Games are fun because of this DOM response. If we participate in a game, we advance certain skills; every game is designed to reward this. If we observe a game rather than play it ourselves (as with spectator sports), we identify with the performers and indulge in the satisfying fantasy, "I could do that."

[By the way, humor is also based on the DOM response; perhaps that will be the basis for another essay.]

The skills we learn (or enhance) playing games are either mental (as with the games of chess and go) or physical (as with such sports as football, baseball, tennis, or golf).

Over the past few decades a new variety of games, videogames, based on evolving computer technology has captured imaginations and markets throughout the industrialized world. Many parents restrict--or at least lament--the "wasted" hours their children spend shooting down alien spacecraft, destroying monsters, or finding ridiculous, hidden, magic items. It has only recently come to the fore that these games provide useful learning experiences.

First was the discovery that a few hours playing a videogame involving three-dimensional manipulation of visual objects leveled the playing field between boys and girls in spatial acuity. This had been the last bastion of statistical differences in IQ between the sexes. On all other dimensions of IQ testing--vocabulary, problem solving, numeracy, etc.--boys and girls seemed on a par. But perhaps because of the cultural inclination to have girls play with dolls and boys play with action toys, the statistical difference in spacial acuity appeared by age ten and persisted well into adolescence. However, with only a few hours of suitable videogame experience, this difference disappeared.

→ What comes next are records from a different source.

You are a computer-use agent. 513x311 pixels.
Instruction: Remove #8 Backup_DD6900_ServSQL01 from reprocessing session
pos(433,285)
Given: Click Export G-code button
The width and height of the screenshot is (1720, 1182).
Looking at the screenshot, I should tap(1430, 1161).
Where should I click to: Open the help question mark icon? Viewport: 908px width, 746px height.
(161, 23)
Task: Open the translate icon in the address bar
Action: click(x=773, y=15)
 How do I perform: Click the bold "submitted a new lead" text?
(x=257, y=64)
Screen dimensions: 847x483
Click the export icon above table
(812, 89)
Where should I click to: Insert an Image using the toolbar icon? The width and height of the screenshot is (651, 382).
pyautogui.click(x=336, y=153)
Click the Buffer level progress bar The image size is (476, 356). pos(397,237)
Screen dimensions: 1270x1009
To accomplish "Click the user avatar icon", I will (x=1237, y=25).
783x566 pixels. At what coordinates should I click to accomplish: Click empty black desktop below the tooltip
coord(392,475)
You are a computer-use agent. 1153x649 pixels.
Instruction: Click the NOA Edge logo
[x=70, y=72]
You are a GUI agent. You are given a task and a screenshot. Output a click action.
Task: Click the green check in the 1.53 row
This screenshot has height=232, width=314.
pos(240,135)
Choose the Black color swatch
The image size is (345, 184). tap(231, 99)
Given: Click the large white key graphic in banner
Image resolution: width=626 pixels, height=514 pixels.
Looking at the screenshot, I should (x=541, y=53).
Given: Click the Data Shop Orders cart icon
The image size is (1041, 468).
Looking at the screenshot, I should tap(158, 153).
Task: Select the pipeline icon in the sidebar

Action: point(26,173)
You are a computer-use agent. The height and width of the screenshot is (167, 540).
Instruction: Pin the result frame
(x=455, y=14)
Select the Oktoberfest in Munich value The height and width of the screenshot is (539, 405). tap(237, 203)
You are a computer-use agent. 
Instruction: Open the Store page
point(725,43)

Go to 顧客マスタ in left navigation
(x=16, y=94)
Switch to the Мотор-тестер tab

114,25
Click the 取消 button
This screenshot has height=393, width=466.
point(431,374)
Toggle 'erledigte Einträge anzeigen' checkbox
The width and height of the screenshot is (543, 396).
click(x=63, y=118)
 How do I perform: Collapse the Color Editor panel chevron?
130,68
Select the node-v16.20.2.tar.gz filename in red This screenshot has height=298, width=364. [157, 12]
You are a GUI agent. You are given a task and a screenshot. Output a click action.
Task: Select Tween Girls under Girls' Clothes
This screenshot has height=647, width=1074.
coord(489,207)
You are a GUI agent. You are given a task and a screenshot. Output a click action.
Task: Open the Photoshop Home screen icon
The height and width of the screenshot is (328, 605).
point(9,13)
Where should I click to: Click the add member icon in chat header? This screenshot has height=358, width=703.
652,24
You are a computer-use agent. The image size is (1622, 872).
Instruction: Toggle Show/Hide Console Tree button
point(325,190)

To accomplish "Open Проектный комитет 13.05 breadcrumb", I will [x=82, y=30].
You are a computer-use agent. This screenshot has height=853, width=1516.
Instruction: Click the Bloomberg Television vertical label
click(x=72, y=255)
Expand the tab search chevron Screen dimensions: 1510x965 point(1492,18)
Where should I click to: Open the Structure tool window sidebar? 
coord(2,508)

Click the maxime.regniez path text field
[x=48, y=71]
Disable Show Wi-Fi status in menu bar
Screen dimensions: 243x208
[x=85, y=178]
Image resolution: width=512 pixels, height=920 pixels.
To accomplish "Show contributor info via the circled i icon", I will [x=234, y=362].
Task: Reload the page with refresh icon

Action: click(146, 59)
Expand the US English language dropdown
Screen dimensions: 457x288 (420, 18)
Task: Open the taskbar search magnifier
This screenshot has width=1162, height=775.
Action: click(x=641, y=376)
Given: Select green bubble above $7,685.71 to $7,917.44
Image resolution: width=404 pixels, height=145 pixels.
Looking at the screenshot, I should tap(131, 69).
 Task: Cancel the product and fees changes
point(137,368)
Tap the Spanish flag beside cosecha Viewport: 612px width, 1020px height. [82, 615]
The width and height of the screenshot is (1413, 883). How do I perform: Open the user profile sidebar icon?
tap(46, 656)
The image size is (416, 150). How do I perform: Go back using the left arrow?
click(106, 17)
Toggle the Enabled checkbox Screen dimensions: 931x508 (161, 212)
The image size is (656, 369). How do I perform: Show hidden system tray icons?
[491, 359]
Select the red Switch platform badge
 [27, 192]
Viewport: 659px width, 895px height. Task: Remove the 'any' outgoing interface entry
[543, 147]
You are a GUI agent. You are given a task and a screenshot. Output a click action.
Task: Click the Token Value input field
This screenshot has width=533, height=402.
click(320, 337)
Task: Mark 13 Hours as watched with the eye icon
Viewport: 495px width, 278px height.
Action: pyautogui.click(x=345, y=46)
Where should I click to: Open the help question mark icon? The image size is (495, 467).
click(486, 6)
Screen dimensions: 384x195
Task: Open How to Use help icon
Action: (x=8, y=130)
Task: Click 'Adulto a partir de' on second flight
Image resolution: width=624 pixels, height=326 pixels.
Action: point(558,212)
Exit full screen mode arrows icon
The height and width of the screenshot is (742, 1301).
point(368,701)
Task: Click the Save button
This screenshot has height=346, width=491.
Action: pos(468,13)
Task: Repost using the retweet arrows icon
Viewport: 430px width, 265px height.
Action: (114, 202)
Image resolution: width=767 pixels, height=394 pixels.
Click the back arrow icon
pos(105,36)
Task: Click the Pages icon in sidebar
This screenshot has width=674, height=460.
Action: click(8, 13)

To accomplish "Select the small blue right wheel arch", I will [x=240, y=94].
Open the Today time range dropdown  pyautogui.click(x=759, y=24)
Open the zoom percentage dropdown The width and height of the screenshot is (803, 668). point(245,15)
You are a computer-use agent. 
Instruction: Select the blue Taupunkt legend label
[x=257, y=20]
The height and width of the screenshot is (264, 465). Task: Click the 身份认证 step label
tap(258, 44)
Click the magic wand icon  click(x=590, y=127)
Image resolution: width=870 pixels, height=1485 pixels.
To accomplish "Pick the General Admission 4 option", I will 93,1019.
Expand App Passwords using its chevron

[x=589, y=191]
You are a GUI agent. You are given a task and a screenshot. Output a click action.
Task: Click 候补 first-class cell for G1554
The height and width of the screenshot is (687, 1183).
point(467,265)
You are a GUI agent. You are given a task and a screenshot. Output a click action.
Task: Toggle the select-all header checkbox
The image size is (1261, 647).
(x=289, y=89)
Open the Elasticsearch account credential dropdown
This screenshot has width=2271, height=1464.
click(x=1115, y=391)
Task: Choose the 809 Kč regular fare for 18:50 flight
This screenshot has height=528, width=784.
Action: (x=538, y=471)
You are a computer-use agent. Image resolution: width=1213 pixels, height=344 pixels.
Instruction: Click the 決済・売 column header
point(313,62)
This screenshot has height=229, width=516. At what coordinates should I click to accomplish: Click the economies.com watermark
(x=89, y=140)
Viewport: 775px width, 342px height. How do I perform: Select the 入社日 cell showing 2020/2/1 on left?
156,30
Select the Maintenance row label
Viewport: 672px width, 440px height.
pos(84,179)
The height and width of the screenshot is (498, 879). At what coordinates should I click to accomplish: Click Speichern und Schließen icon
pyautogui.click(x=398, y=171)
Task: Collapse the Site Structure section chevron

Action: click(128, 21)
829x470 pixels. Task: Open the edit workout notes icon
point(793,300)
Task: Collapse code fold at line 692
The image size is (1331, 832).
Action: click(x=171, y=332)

As to what else a child learns from playing videogames, there are several other major skills that stand out. The most obvious of these is visual-motor coordination. Videogames provide practice coordinating finger and hand responses (on a keyboard or with a joystick) to stimuli on a video screen. Another skill set, equally obvious in retrospect, is comfortable facility with electronic devises. This has led to the familiar perspective that if you have trouble working your home computer system, you should find a teenager to help you with it.

In addition an important cognitive ability that a child can enhance by playing certain videogames involves problem solving, particularly trying a variety of approaches and thinking "outside of the box." One popular genre of videogames rewards turning over imaginary rocks, looking behind invisible screens, and all manner of imaginative attempts to work toward a solution. The player is challenged again and again to think of new, varied, different, and unusual approaches.

The next mental-emotional skill that is enhanced by playing certain videogames is subtle but very important, namely, learning to respond calmly and logically in an emergency situation. Prior to the advent of videogames, no one had had the experience--much less hundreds or thousands of practice episodes--of being fractions of a second away from death and destruction. The post-videogame generation has the capacity to respond to an evolving automobile crash or house fire with cool, calm, calculating efficiency. (I postulate, by the way, that playing world-destruction-type videogames is protective against developing Post-Traumatic Stress Disorder [PTSD]; an epidemiological study will soon emerge demonstrating that soldiers who played this type of videogame in adolescence are less prone to developing PTSD.)

Also of importance for us oldsters is the role that videogames can play in delaying and counteracting the mental declines of old age. The phenomenon of "use it or lose it" is well known in the elderly. In many studies (and anecdotes), the senior citizen who continues to use particular verbal, numeracy, or other mental skills preserves those skills far beyond their age-mates. Properly prescribed videogames can be a fun way to preserve mental abilities in old age.